Question

In a survey of 1309 people, 825 people said they voted in a recent presidential election. Voting records show that 60% of eligible voters actually did vote. Given that 60% of eligible voters actually did vote,

(a) find the probability that among 1309 randomly selected voters, at least 825 actually did vote.
(b) What do the results from part (a) suggest?

Answer 1

a) P(X>825)

b) This low value of probability of the sample outcome (as 825 voters actually did vote) suggests that the 60% proportion may not be the true population proportion of eligible voters that actually did vote.

Explanation:

We know a priori that 60% of the eligible voters did vote.

From this proportion and a sample size n=1309, we can construct a normal distribution probabilty, that is the approximation of the binomial distribution for large samples.

Its mean and standard deviation are:

`\mu=n\cdot p=1309\cdot 0.6=785.4\\\\\sigma =√(np(1-p))=√(1309\cdot 0.6\cdot 0.4)=√(314.16)=17.7`

Now, we have to calculate the probabilty that, in the sample of 1309 voters, at least 825 actually did vote.

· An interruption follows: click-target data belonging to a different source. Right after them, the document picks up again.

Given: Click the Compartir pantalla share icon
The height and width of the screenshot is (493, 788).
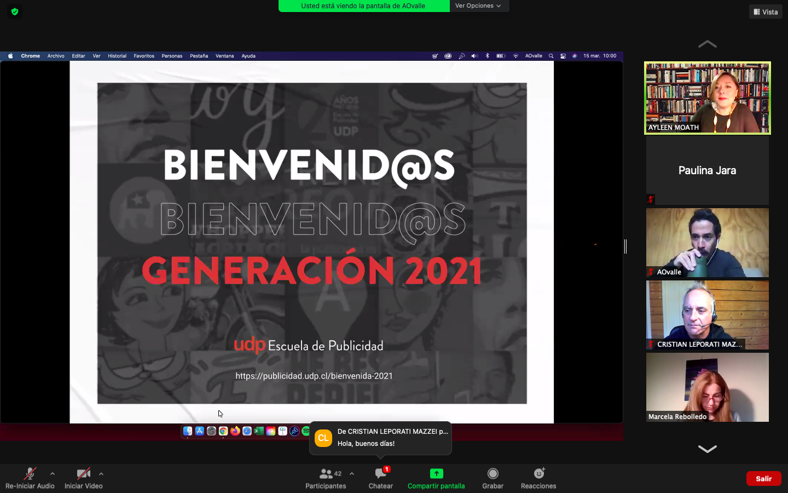Looking at the screenshot, I should pos(436,474).
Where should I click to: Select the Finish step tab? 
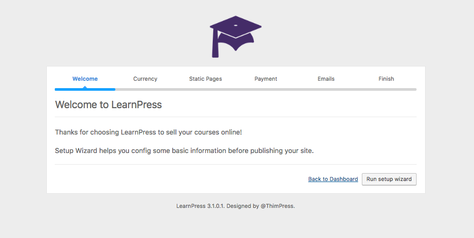click(386, 79)
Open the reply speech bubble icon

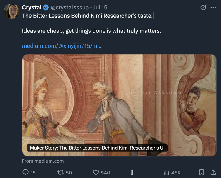26,172
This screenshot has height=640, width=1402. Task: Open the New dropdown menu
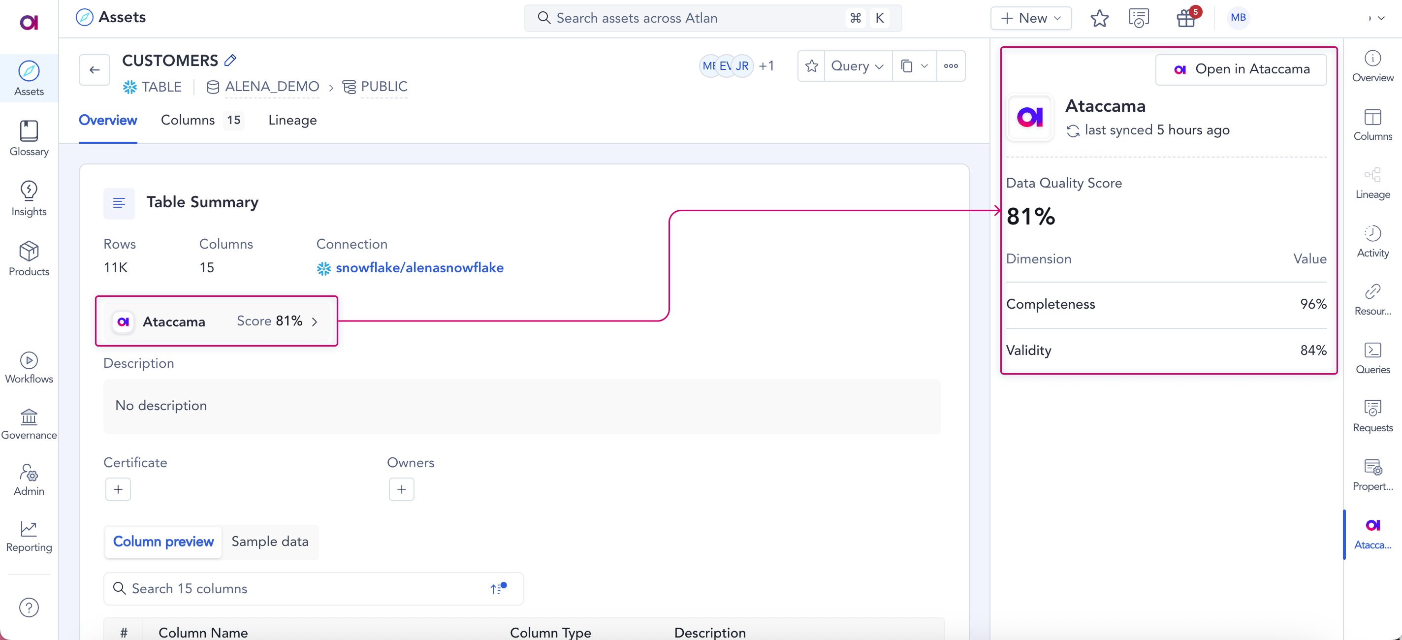pyautogui.click(x=1031, y=18)
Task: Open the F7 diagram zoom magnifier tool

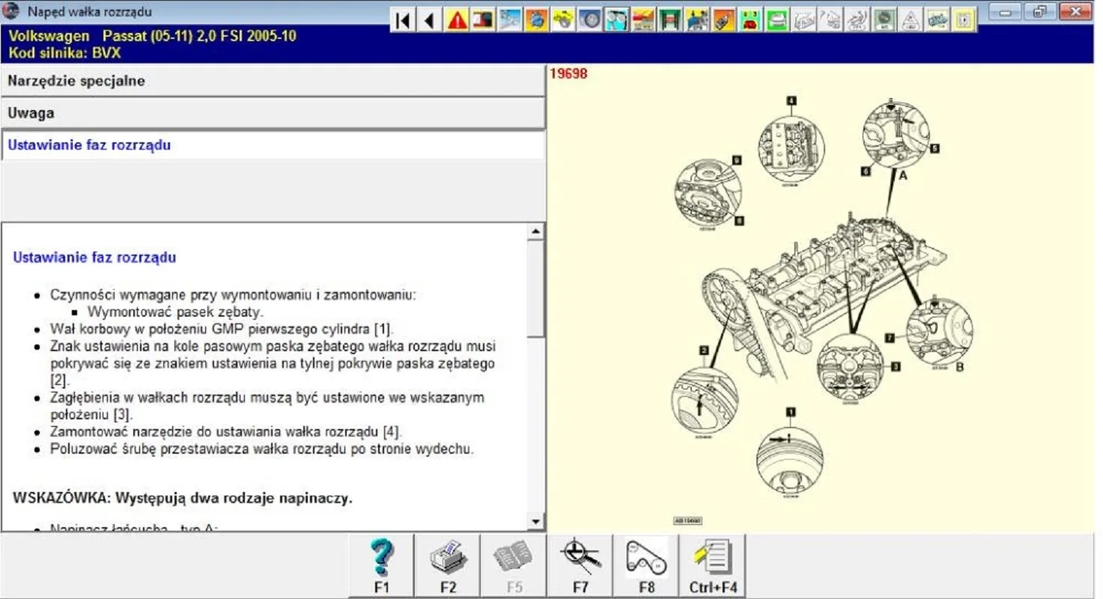Action: coord(580,566)
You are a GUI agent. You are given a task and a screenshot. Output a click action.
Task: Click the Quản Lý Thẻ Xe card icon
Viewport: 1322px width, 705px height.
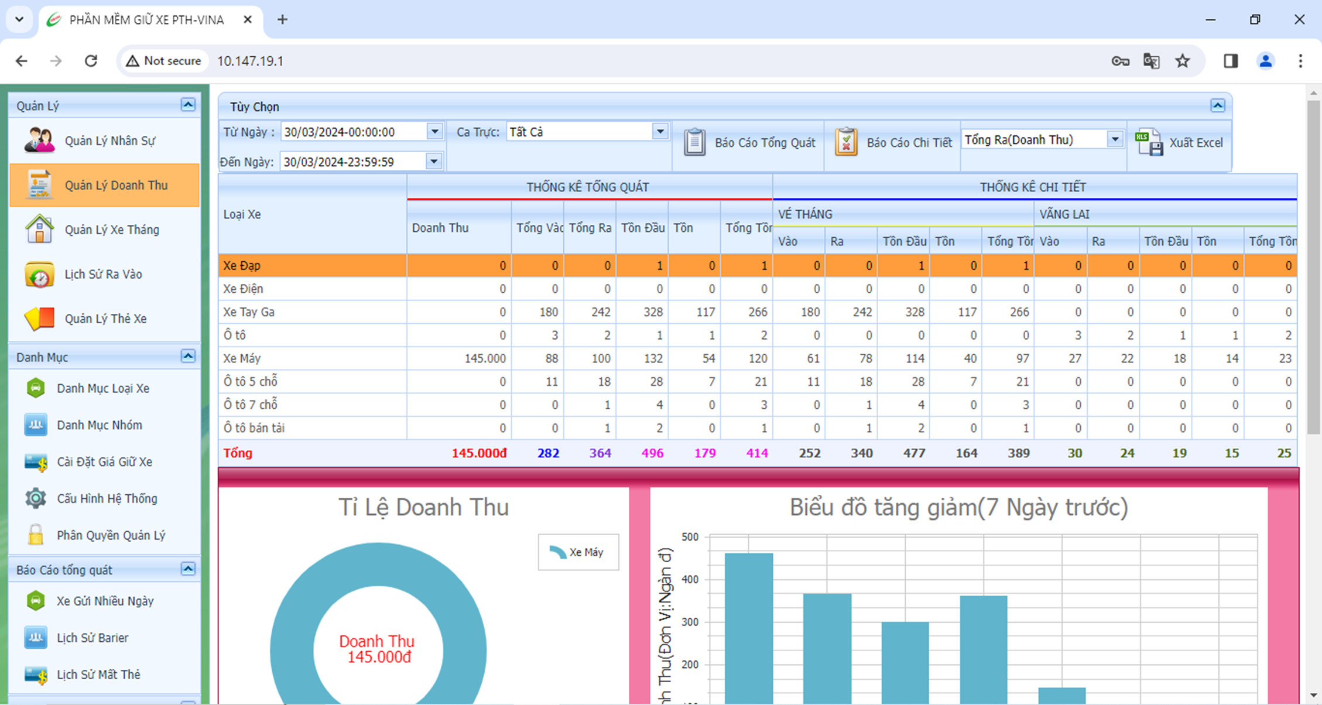pos(39,319)
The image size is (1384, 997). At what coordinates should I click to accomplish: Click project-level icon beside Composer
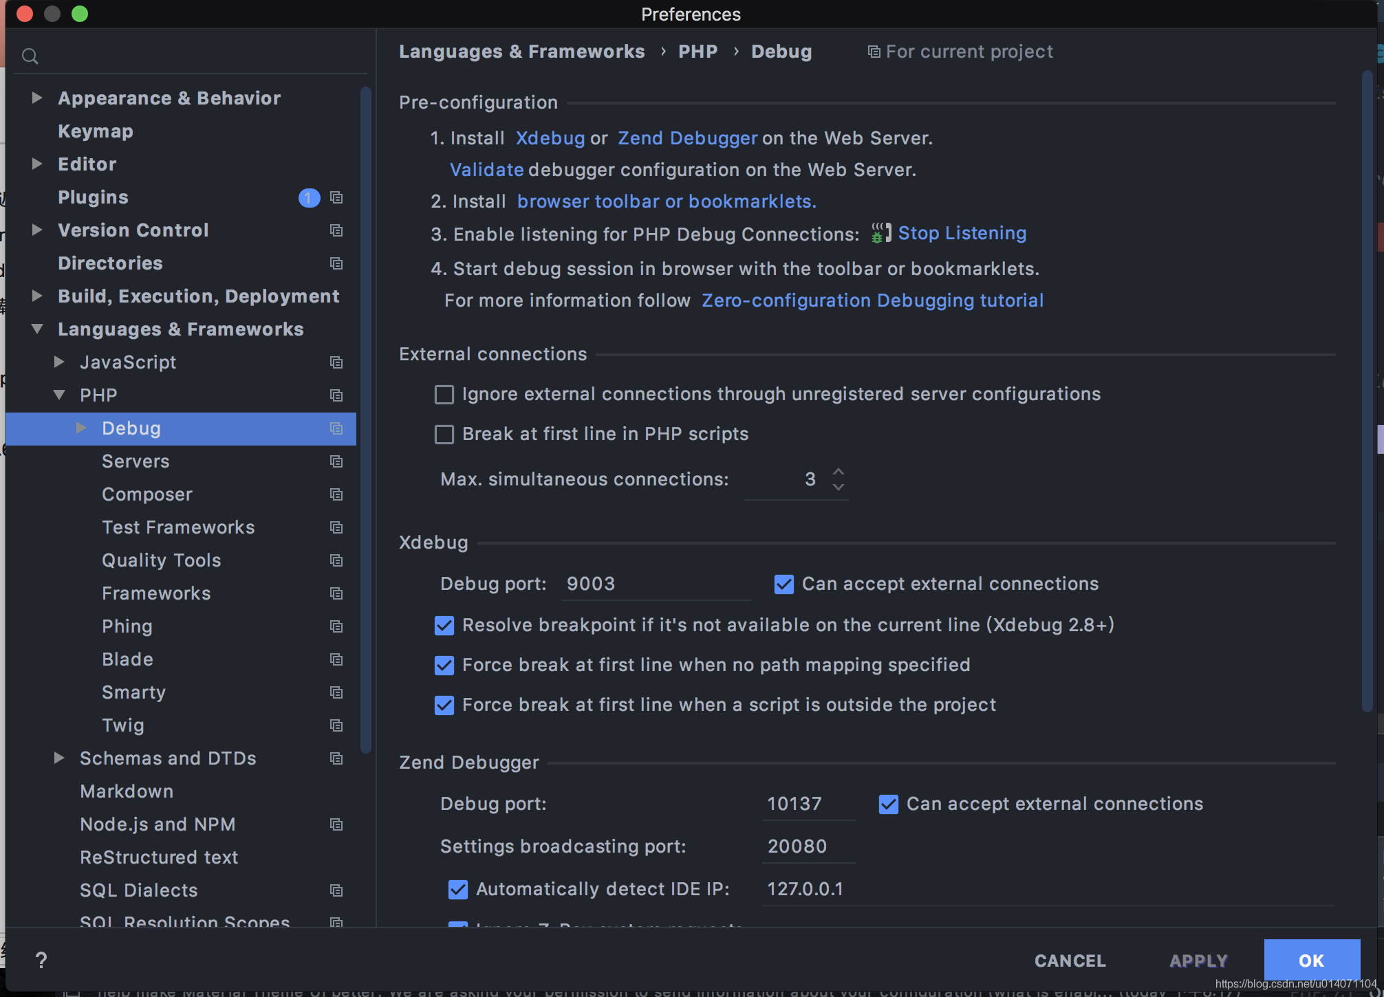click(336, 494)
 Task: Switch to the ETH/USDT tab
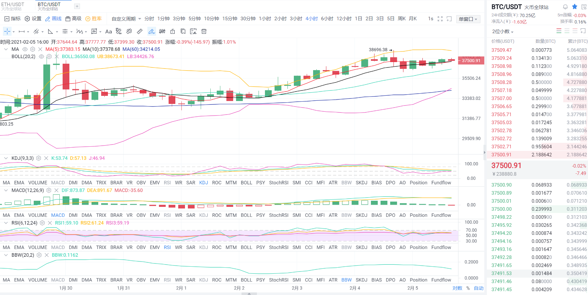coord(13,5)
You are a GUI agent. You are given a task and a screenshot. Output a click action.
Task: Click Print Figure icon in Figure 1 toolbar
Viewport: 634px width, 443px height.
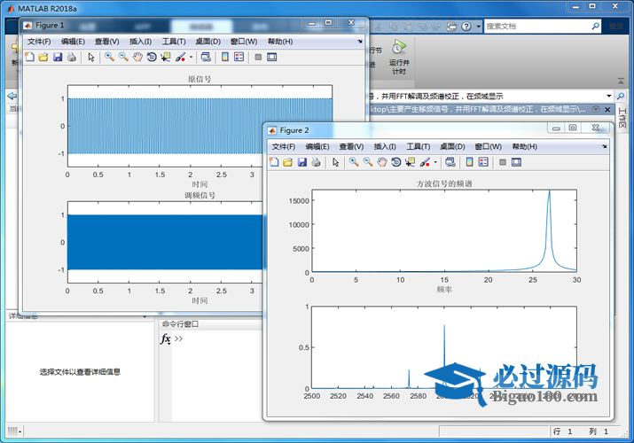pos(72,58)
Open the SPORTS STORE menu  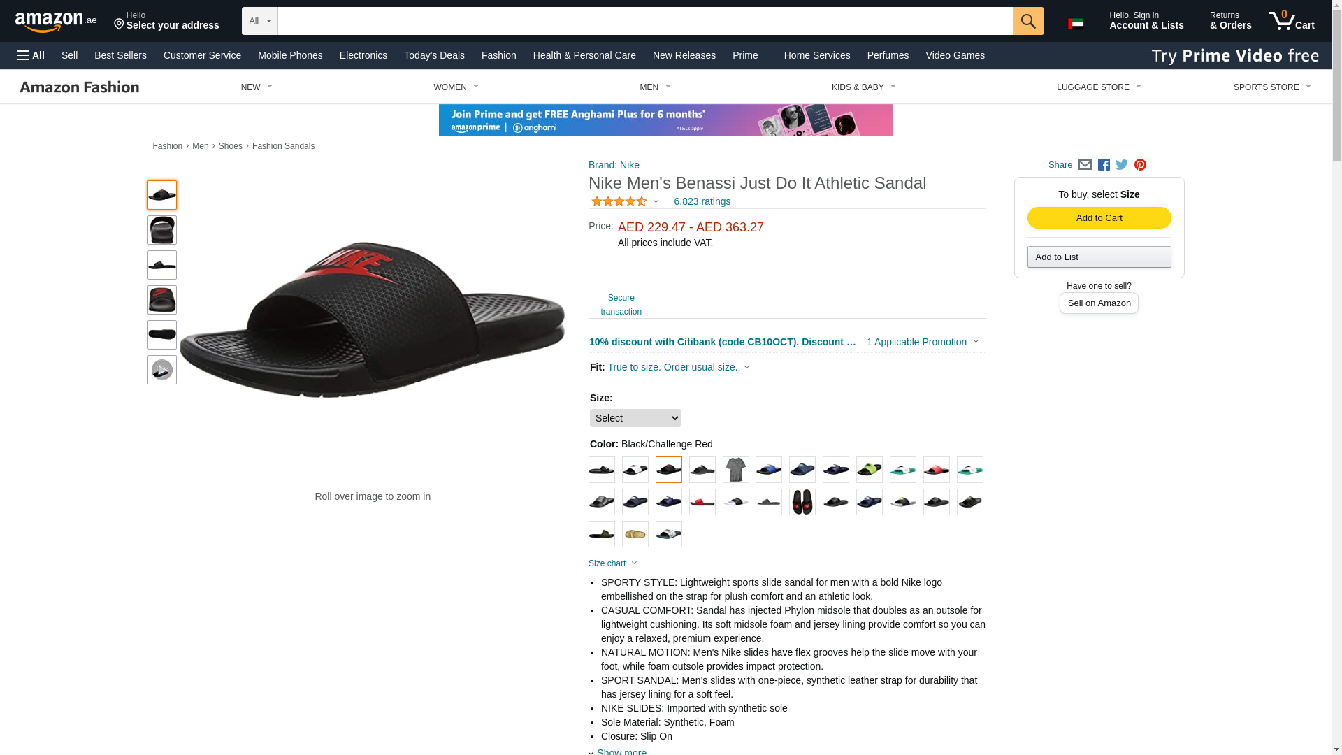coord(1272,87)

This is P(X>825).

This can be calculated using the z-score for X=825 for the sampling distribution we calculated prerviously:

`z=(X-\mu)/(\sigma)=(825-785.4)/(17.7)=(39.6)/(17.7)=2.24\\\\\\P(X>825)=P(z>2.24)=0.0126`

This low value of probability of the sample outcome (as 825 voters actually did vote) suggests that the 60% proportion may not be the true population proportion of eligible voters that actually did vote.